■ **What you should do**:
Turn the records, beginning at the line containing "Given: Click the Superior level badge" and running through the line containing "Screen dimensions: 1800x1213", into a Markdown table with the columns Row and Line text, numbering each row and leaving out blank lines.
-- begin Data lines --
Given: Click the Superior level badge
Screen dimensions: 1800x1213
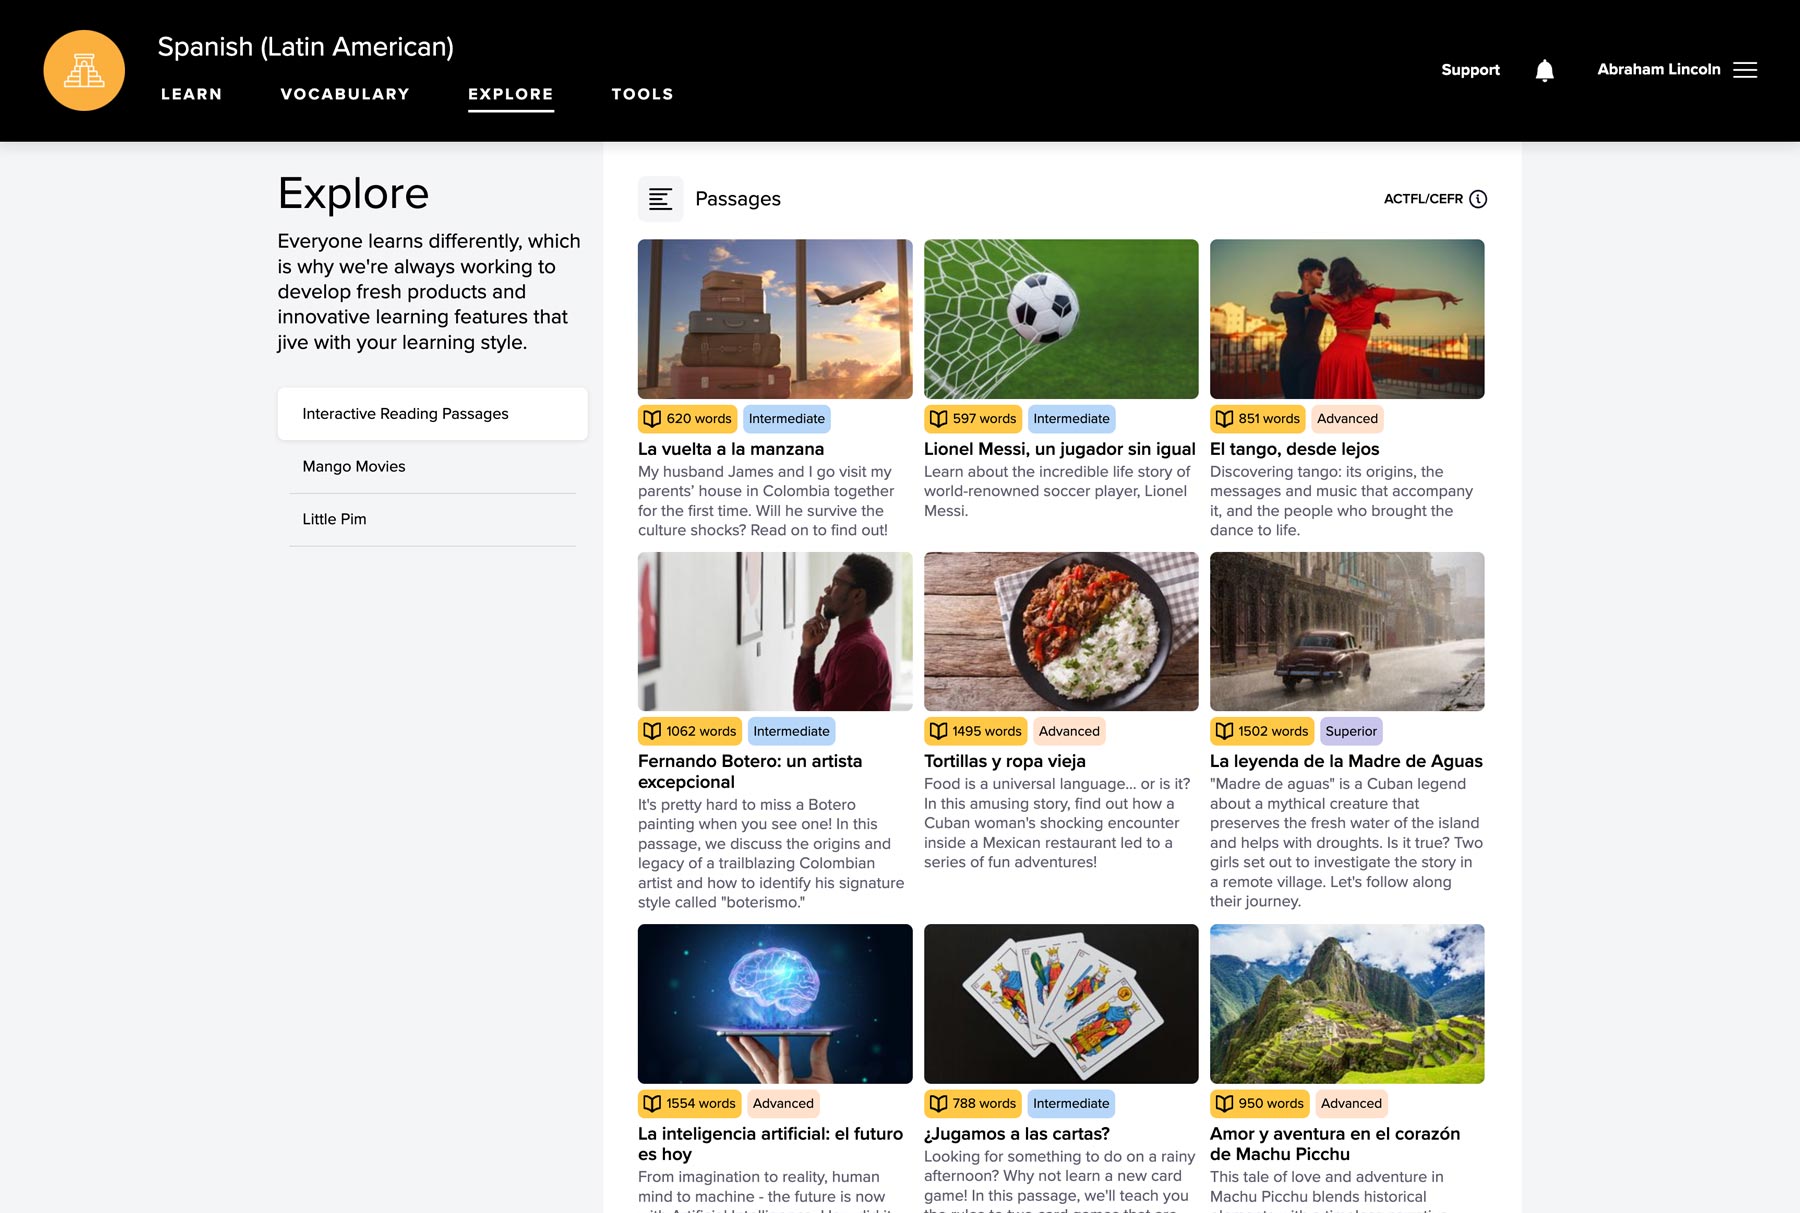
-- end Data lines --
-- begin Data lines --
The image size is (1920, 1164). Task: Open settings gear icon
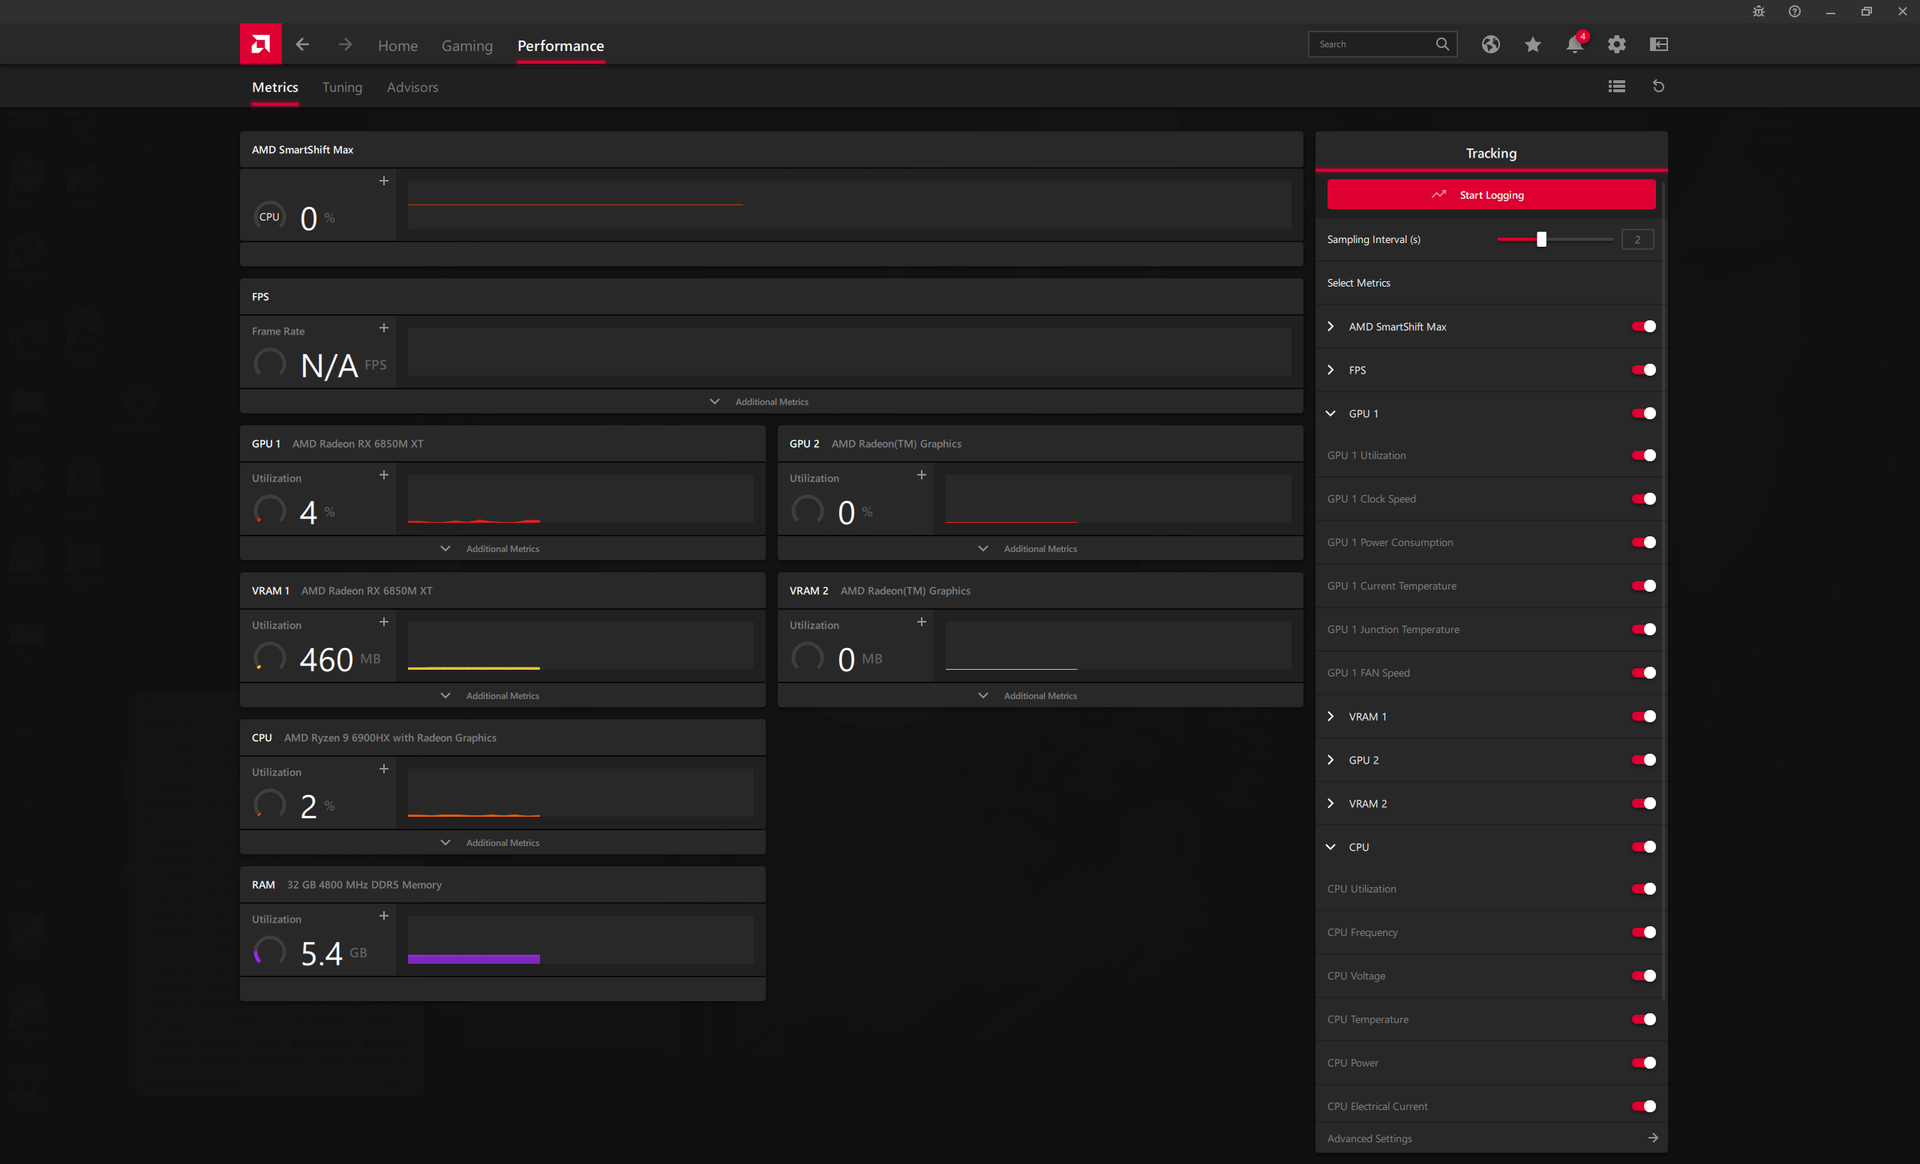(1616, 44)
-- end Data lines --
-- begin Data lines --
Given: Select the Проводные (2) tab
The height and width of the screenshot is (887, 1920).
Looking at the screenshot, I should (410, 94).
-- end Data lines --
■ **Finished answer**:
| Row | Line text |
|---|---|
| 1 | Given: Click the Superior level badge |
| 2 | Screen dimensions: 1800x1213 |